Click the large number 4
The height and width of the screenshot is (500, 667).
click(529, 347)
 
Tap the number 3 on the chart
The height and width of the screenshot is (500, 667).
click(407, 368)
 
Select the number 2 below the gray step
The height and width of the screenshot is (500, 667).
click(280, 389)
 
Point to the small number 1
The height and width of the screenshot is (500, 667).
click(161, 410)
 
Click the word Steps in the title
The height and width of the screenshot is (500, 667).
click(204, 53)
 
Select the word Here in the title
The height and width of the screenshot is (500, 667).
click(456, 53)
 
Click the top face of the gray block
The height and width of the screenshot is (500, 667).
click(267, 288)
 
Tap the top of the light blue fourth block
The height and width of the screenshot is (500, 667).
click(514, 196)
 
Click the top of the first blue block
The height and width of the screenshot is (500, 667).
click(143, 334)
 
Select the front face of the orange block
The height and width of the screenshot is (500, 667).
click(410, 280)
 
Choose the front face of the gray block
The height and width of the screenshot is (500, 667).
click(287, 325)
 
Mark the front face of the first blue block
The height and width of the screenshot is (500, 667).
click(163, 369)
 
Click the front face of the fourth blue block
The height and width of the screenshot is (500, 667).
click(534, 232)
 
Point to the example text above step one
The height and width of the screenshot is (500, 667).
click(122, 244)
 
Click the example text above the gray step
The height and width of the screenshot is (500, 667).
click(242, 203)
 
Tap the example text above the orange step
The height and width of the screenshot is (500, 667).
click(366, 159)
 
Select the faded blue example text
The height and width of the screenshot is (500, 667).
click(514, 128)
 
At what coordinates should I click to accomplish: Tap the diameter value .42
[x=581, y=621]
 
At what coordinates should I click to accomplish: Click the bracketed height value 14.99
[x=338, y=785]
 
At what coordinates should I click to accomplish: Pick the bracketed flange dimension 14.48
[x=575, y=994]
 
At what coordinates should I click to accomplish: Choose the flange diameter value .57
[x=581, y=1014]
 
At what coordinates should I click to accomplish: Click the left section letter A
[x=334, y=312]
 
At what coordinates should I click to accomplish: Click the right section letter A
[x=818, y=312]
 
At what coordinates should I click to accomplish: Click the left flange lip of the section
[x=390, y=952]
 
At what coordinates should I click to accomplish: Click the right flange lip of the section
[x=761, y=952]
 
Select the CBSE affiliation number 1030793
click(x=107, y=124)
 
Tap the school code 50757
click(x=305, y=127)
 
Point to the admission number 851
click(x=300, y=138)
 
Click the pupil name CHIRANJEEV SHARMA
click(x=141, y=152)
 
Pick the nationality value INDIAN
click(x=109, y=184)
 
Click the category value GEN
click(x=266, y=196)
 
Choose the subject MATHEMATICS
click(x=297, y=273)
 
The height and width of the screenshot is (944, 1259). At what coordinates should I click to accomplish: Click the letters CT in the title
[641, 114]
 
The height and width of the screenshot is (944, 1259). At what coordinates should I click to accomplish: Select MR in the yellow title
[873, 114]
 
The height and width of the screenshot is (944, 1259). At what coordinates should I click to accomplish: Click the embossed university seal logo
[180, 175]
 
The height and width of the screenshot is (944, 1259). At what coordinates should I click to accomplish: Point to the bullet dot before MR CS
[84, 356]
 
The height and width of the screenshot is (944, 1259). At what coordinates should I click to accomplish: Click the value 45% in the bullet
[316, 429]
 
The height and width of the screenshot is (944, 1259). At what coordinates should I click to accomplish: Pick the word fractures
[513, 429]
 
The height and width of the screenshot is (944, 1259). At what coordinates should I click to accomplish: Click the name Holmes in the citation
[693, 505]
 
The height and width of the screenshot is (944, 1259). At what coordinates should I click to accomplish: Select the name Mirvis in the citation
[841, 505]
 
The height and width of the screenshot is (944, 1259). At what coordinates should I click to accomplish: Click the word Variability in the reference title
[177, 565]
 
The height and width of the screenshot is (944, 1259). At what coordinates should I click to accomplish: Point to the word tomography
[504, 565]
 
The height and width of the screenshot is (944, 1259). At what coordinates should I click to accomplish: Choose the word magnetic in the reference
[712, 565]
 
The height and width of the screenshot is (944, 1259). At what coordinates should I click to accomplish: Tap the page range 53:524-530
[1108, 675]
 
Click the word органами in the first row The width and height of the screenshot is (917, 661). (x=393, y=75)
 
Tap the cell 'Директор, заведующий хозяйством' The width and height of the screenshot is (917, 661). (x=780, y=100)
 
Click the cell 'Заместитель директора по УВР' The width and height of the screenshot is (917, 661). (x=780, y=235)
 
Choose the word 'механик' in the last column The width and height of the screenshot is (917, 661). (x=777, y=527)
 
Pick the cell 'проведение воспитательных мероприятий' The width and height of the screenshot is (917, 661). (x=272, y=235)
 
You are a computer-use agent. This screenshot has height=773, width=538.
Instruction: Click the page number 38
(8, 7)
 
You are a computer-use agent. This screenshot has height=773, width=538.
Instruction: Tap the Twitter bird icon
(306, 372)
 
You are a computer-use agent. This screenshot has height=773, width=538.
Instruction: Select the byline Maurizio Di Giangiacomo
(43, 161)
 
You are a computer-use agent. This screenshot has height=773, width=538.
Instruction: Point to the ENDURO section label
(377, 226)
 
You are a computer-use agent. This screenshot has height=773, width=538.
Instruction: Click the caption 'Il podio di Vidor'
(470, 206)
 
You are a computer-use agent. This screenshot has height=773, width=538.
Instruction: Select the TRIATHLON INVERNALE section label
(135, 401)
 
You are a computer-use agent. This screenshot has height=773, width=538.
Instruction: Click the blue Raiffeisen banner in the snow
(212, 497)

━━━━

▶ [Task to complete]: Present every nonblank line of the material above as a Markdown table with two columns: Row, holding a running number, and Line, holding the line itself.

▶ [The output]:
| Row | Line |
|---|---|
| 1 | Click the large number 4 |
| 2 | The height and width of the screenshot is (500, 667). |
| 3 | click(529, 347) |
| 4 | Tap the number 3 on the chart |
| 5 | The height and width of the screenshot is (500, 667). |
| 6 | click(407, 368) |
| 7 | Select the number 2 below the gray step |
| 8 | The height and width of the screenshot is (500, 667). |
| 9 | click(280, 389) |
| 10 | Point to the small number 1 |
| 11 | The height and width of the screenshot is (500, 667). |
| 12 | click(161, 410) |
| 13 | Click the word Steps in the title |
| 14 | The height and width of the screenshot is (500, 667). |
| 15 | click(204, 53) |
| 16 | Select the word Here in the title |
| 17 | The height and width of the screenshot is (500, 667). |
| 18 | click(456, 53) |
| 19 | Click the top face of the gray block |
| 20 | The height and width of the screenshot is (500, 667). |
| 21 | click(267, 288) |
| 22 | Tap the top of the light blue fourth block |
| 23 | The height and width of the screenshot is (500, 667). |
| 24 | click(514, 196) |
| 25 | Click the top of the first blue block |
| 26 | The height and width of the screenshot is (500, 667). |
| 27 | click(143, 334) |
| 28 | Select the front face of the orange block |
| 29 | The height and width of the screenshot is (500, 667). |
| 30 | click(410, 280) |
| 31 | Choose the front face of the gray block |
| 32 | The height and width of the screenshot is (500, 667). |
| 33 | click(287, 325) |
| 34 | Mark the front face of the first blue block |
| 35 | The height and width of the screenshot is (500, 667). |
| 36 | click(163, 369) |
| 37 | Click the front face of the fourth blue block |
| 38 | The height and width of the screenshot is (500, 667). |
| 39 | click(534, 232) |
| 40 | Point to the example text above step one |
| 41 | The height and width of the screenshot is (500, 667). |
| 42 | click(122, 244) |
| 43 | Click the example text above the gray step |
| 44 | The height and width of the screenshot is (500, 667). |
| 45 | click(242, 203) |
| 46 | Tap the example text above the orange step |
| 47 | The height and width of the screenshot is (500, 667). |
| 48 | click(366, 159) |
| 49 | Select the faded blue example text |
| 50 | The height and width of the screenshot is (500, 667). |
| 51 | click(514, 128) |
| 52 | At what coordinates should I click to accomplish: Tap the diameter value .42 |
| 53 | [x=581, y=621] |
| 54 | At what coordinates should I click to accomplish: Click the bracketed height value 14.99 |
| 55 | [x=338, y=785] |
| 56 | At what coordinates should I click to accomplish: Pick the bracketed flange dimension 14.48 |
| 57 | [x=575, y=994] |
| 58 | At what coordinates should I click to accomplish: Choose the flange diameter value .57 |
| 59 | [x=581, y=1014] |
| 60 | At what coordinates should I click to accomplish: Click the left section letter A |
| 61 | [x=334, y=312] |
| 62 | At what coordinates should I click to accomplish: Click the right section letter A |
| 63 | [x=818, y=312] |
| 64 | At what coordinates should I click to accomplish: Click the left flange lip of the section |
| 65 | [x=390, y=952] |
| 66 | At what coordinates should I click to accomplish: Click the right flange lip of the section |
| 67 | [x=761, y=952] |
| 68 | Select the CBSE affiliation number 1030793 |
| 69 | click(x=107, y=124) |
| 70 | Tap the school code 50757 |
| 71 | click(x=305, y=127) |
| 72 | Point to the admission number 851 |
| 73 | click(x=300, y=138) |
| 74 | Click the pupil name CHIRANJEEV SHARMA |
| 75 | click(x=141, y=152) |
| 76 | Pick the nationality value INDIAN |
| 77 | click(x=109, y=184) |
| 78 | Click the category value GEN |
| 79 | click(x=266, y=196) |
| 80 | Choose the subject MATHEMATICS |
| 81 | click(x=297, y=273) |
| 82 | The height and width of the screenshot is (944, 1259). At what coordinates should I click to accomplish: Click the letters CT in the title |
| 83 | [641, 114] |
| 84 | The height and width of the screenshot is (944, 1259). At what coordinates should I click to accomplish: Select MR in the yellow title |
| 85 | [873, 114] |
| 86 | The height and width of the screenshot is (944, 1259). At what coordinates should I click to accomplish: Click the embossed university seal logo |
| 87 | [180, 175] |
| 88 | The height and width of the screenshot is (944, 1259). At what coordinates should I click to accomplish: Point to the bullet dot before MR CS |
| 89 | [84, 356] |
| 90 | The height and width of the screenshot is (944, 1259). At what coordinates should I click to accomplish: Click the value 45% in the bullet |
| 91 | [316, 429] |
| 92 | The height and width of the screenshot is (944, 1259). At what coordinates should I click to accomplish: Pick the word fractures |
| 93 | [513, 429] |
| 94 | The height and width of the screenshot is (944, 1259). At what coordinates should I click to accomplish: Click the name Holmes in the citation |
| 95 | [693, 505] |
| 96 | The height and width of the screenshot is (944, 1259). At what coordinates should I click to accomplish: Select the name Mirvis in the citation |
| 97 | [841, 505] |
| 98 | The height and width of the screenshot is (944, 1259). At what coordinates should I click to accomplish: Click the word Variability in the reference title |
| 99 | [177, 565] |
| 100 | The height and width of the screenshot is (944, 1259). At what coordinates should I click to accomplish: Point to the word tomography |
| 101 | [504, 565] |
| 102 | The height and width of the screenshot is (944, 1259). At what coordinates should I click to accomplish: Choose the word magnetic in the reference |
| 103 | [712, 565] |
| 104 | The height and width of the screenshot is (944, 1259). At what coordinates should I click to accomplish: Tap the page range 53:524-530 |
| 105 | [1108, 675] |
| 106 | Click the word органами in the first row The width and height of the screenshot is (917, 661). (x=393, y=75) |
| 107 | Tap the cell 'Директор, заведующий хозяйством' The width and height of the screenshot is (917, 661). (x=780, y=100) |
| 108 | Click the cell 'Заместитель директора по УВР' The width and height of the screenshot is (917, 661). (x=780, y=235) |
| 109 | Choose the word 'механик' in the last column The width and height of the screenshot is (917, 661). (x=777, y=527) |
| 110 | Pick the cell 'проведение воспитательных мероприятий' The width and height of the screenshot is (917, 661). (x=272, y=235) |
| 111 | You are a computer-use agent. This screenshot has height=773, width=538. |
| 112 | Instruction: Click the page number 38 |
| 113 | (8, 7) |
| 114 | You are a computer-use agent. This screenshot has height=773, width=538. |
| 115 | Instruction: Tap the Twitter bird icon |
| 116 | (306, 372) |
| 117 | You are a computer-use agent. This screenshot has height=773, width=538. |
| 118 | Instruction: Select the byline Maurizio Di Giangiacomo |
| 119 | (43, 161) |
| 120 | You are a computer-use agent. This screenshot has height=773, width=538. |
| 121 | Instruction: Point to the ENDURO section label |
| 122 | (377, 226) |
| 123 | You are a computer-use agent. This screenshot has height=773, width=538. |
| 124 | Instruction: Click the caption 'Il podio di Vidor' |
| 125 | (470, 206) |
| 126 | You are a computer-use agent. This screenshot has height=773, width=538. |
| 127 | Instruction: Select the TRIATHLON INVERNALE section label |
| 128 | (135, 401) |
| 129 | You are a computer-use agent. This screenshot has height=773, width=538. |
| 130 | Instruction: Click the blue Raiffeisen banner in the snow |
| 131 | (212, 497) |